Penn State offers classes in Mandarin, the official national dialect in mainland China. The differences between the two dialects were surprising for Mark. “I was really taken aback by the way Mandarin sounded. You get used to how a language sounds,” she said of listening to her father speak Cantonese, “but now it sounds very different.”

Mark said her first semester studying Mandarin was challenging, but then she caught on. “I just think it’s really interesting comparing the different aspects of the languages,” she added.

After her summer with the CLS program, Mark will move to Shanghai to further her studies for the fall and spring semesters at East China Normal University through the CIEE Accelerated Language Program, an affiliate program of Penn State. Mark said she plans to use the language to study peace and conflict resolution at the graduate level and possibly work for the U.S. Foreign Service.

Benner, a sophomore from State College, Pa., will travel to Wonju, South Korea, to study Korean at Yonsei University.

She first became interested in the language during her freshman year of high school when she accepted a job teaching English to younger students. She began to notice that many of the students had difficulty with certain parts of the language.

“All of my students were Korean, so I was really interested in what sort of background they had to learn English,” she said. That curiosity led Benner to spend her senior year of high school in Busan, South Korea, as a Rotary youth exchange student where she lived with a Korean host family.

Benner, who will be admitted to the Schreyer Honors College in the fall, is studying linguistics and is anticipating the “more rigorous” CLS program.

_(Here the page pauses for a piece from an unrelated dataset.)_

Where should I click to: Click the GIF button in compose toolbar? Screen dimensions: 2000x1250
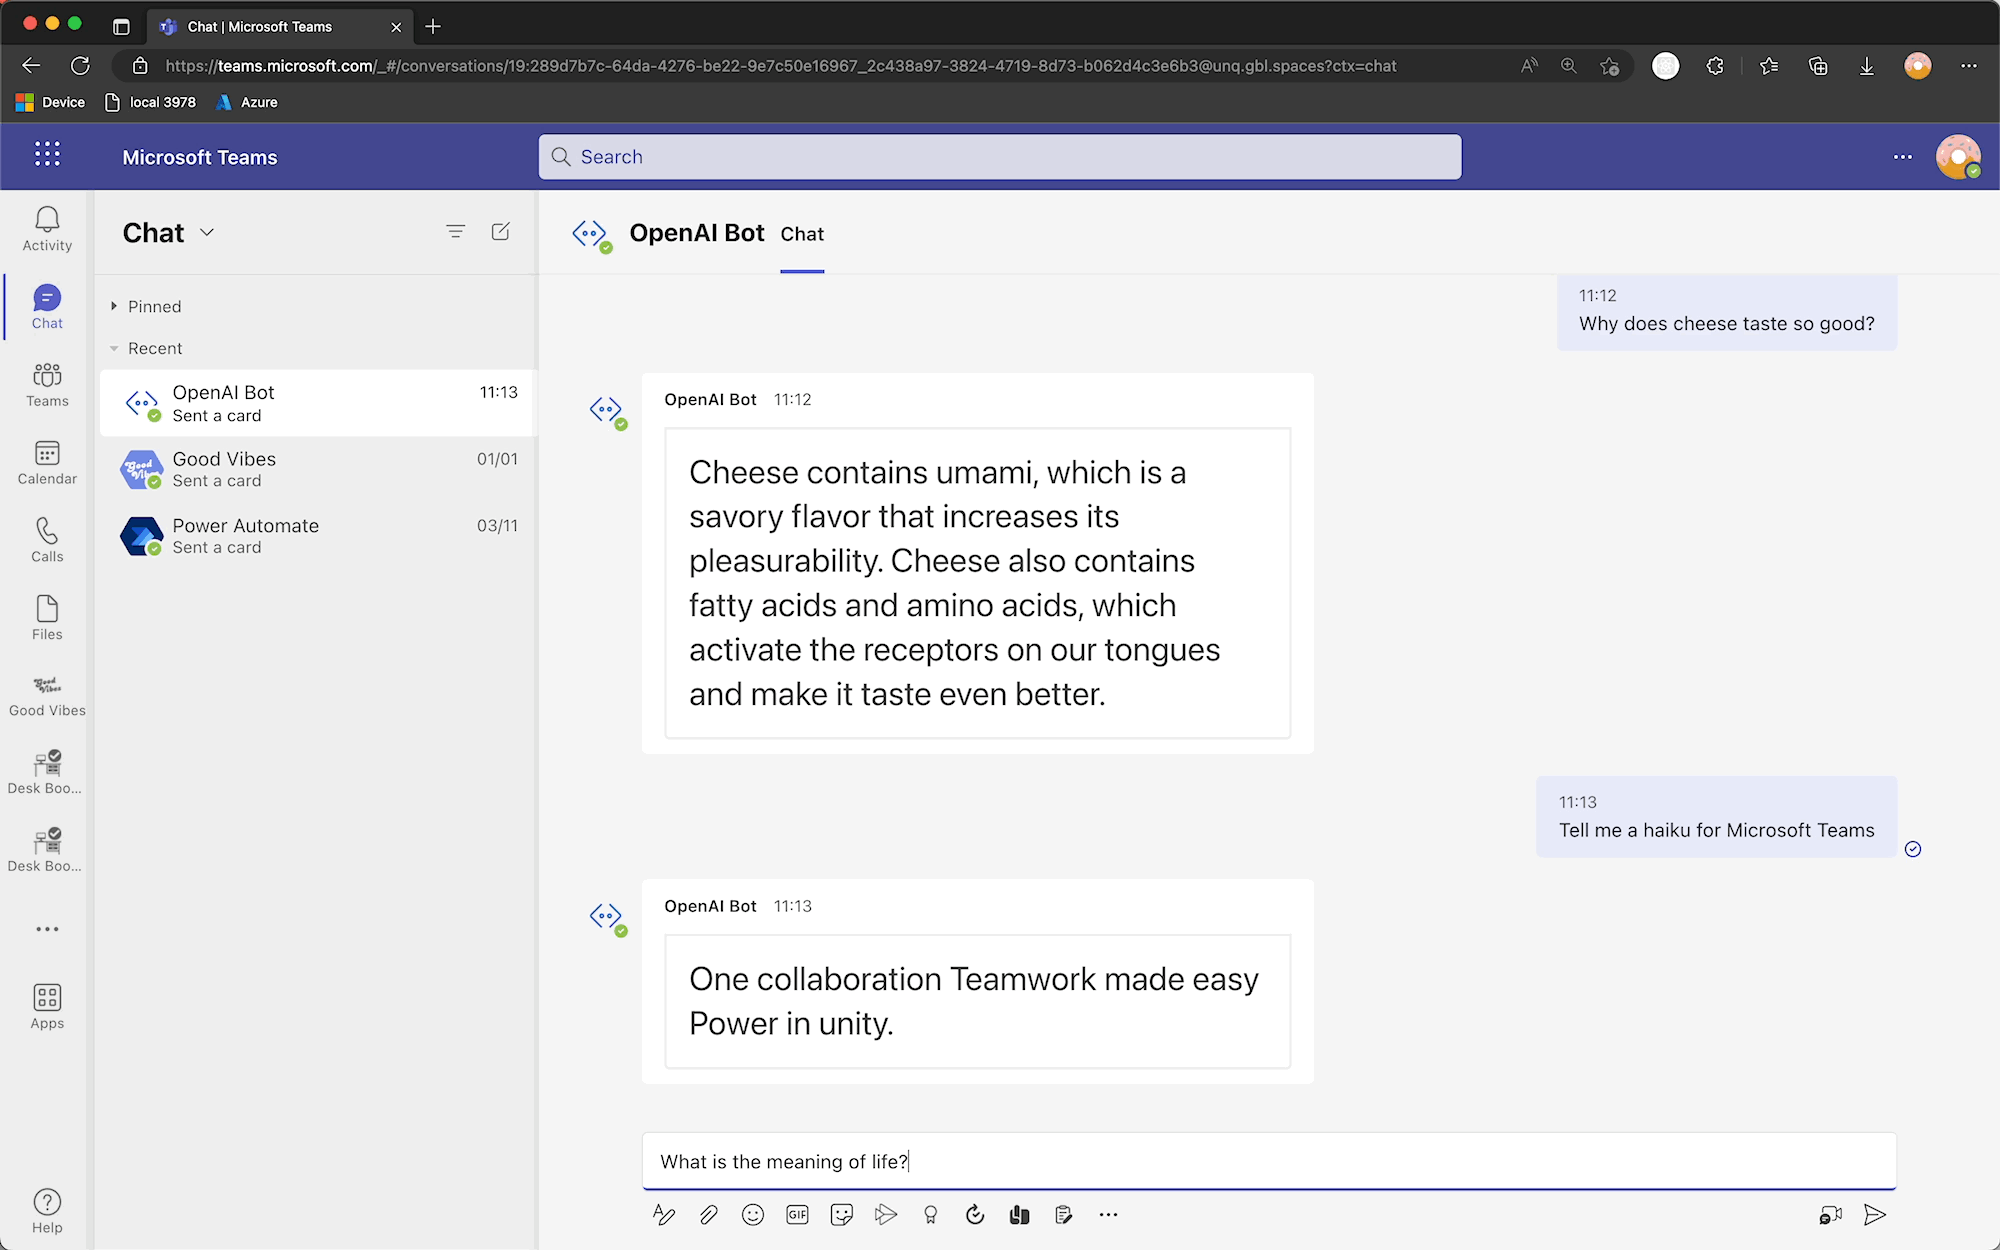pos(797,1215)
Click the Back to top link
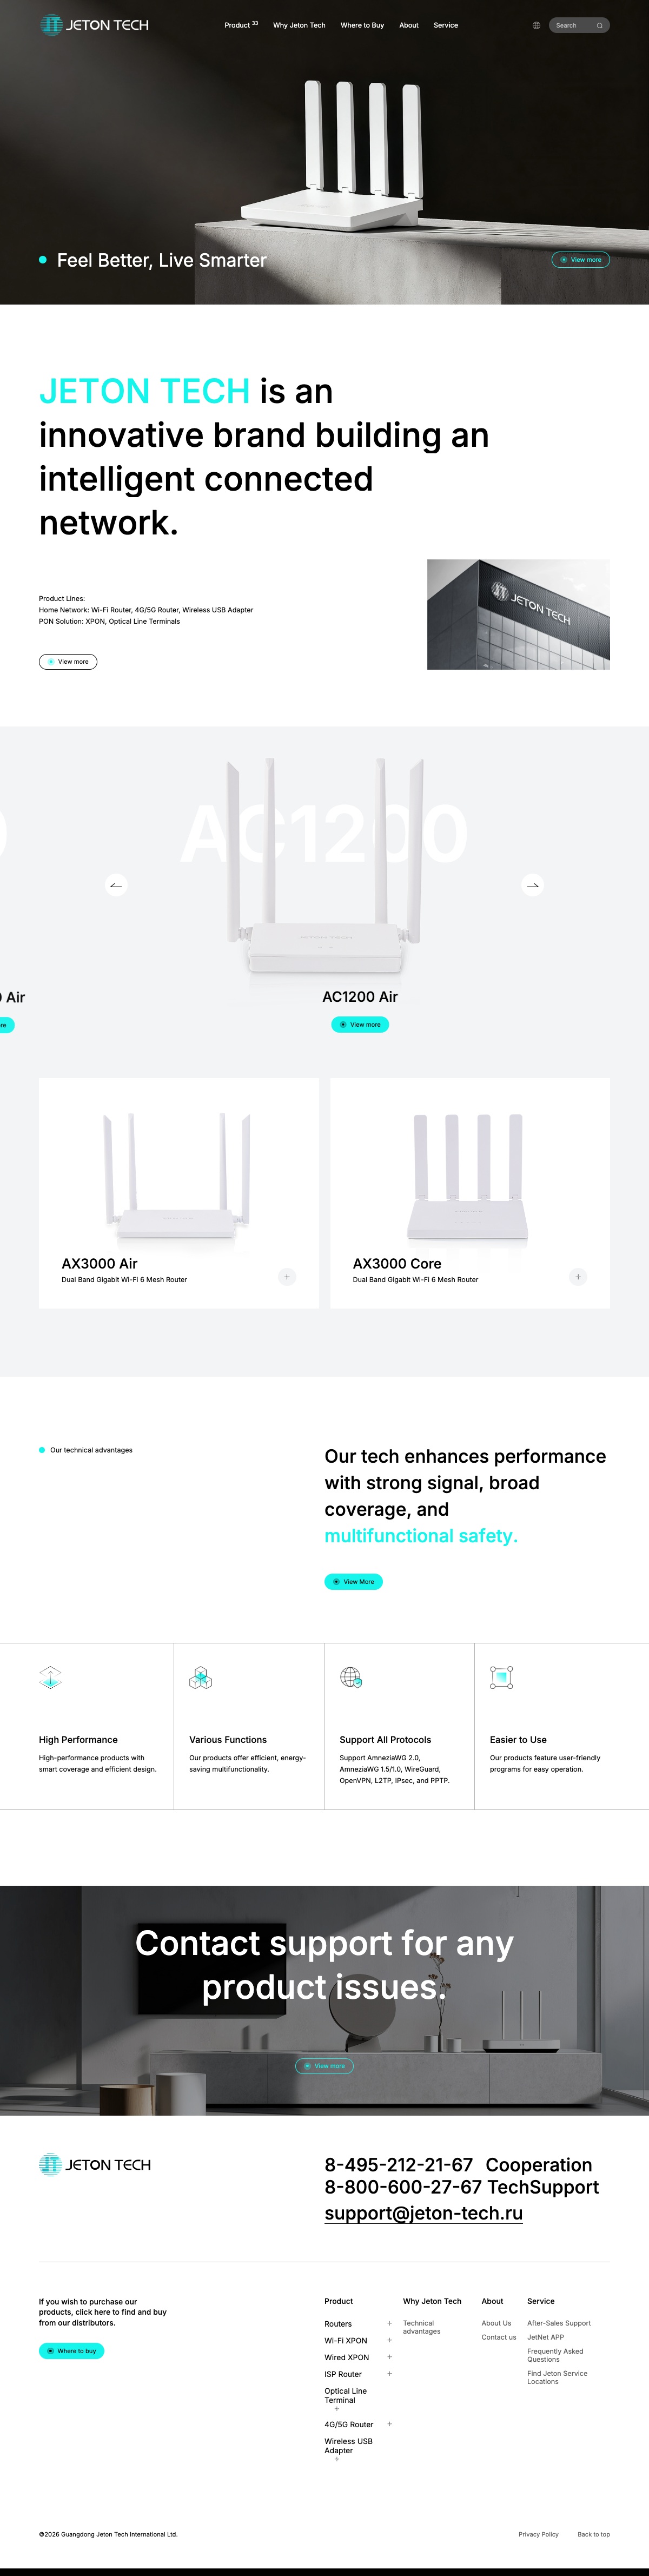 [593, 2534]
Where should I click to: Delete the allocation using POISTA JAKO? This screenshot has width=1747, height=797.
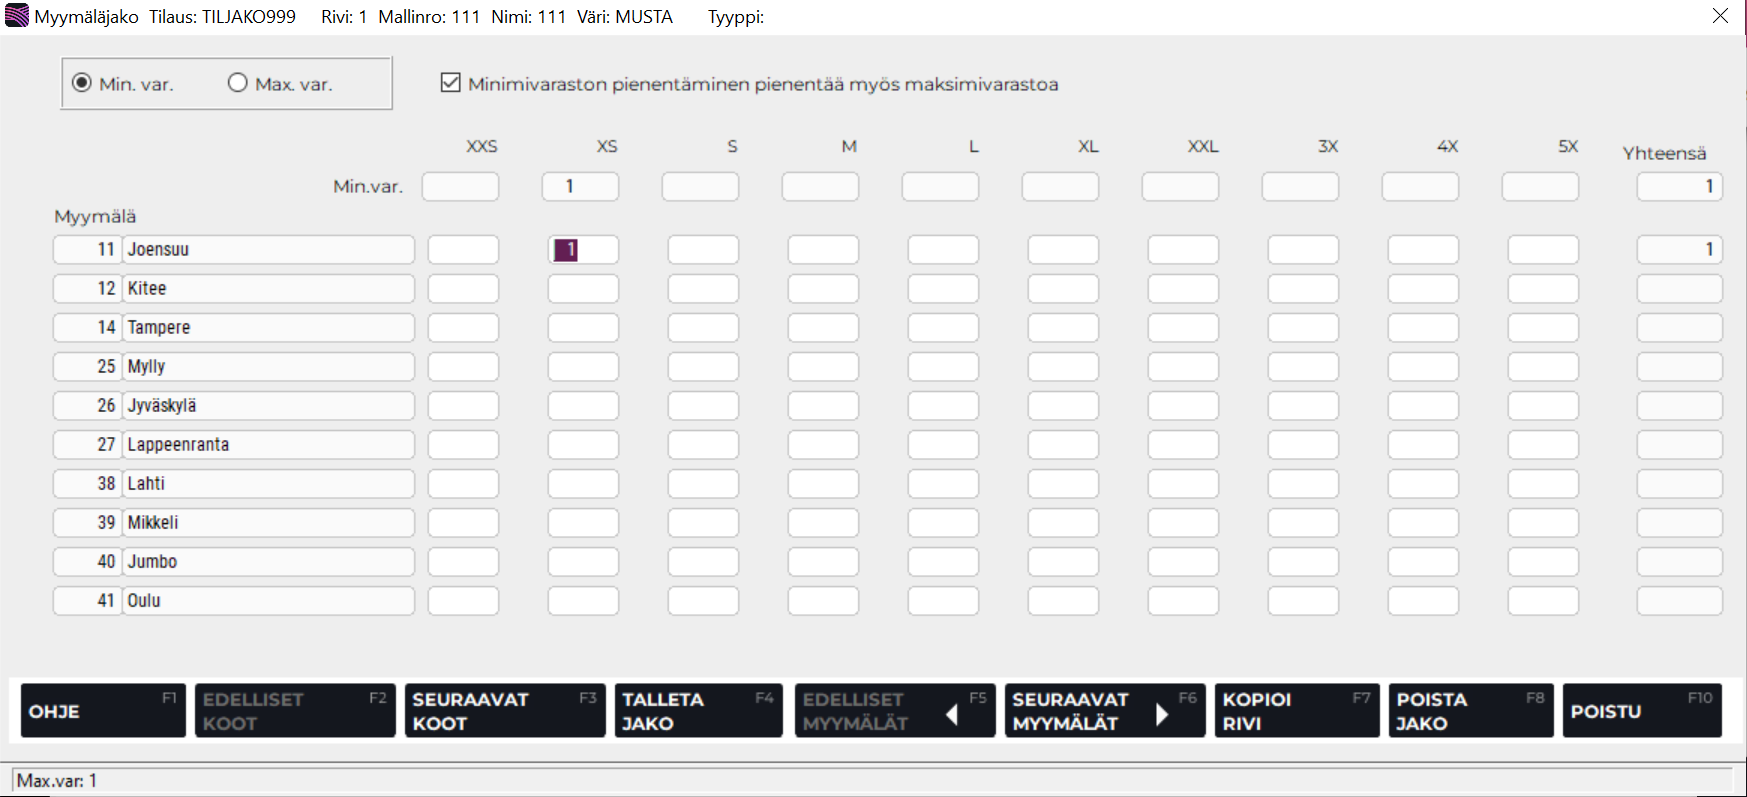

“I’m really looking forward to studying Korean and only being allowed to speak Korean. I think it will be a fun challenge,” Benner said. “When I was in Korea before, I spoke Korean every day to my friends and family, so I think it’ll be interesting to do that again and improve even more.”

Mendum noted that once students complete the scholarship program, it’s important for them to find ways to continue immersing themselves in use of the language, such as joining international student groups or conversing with a native speaker.

“If you don’t get to self-sustaining mastery, you’ll lose it as soon as you stop taking classes, and that makes learning some of these languages very difficult,” Mendum said. “At Penn State, we have a benefit. You can do that for any of these languages. We have native speakers from every one of these countries, and not just one or two.”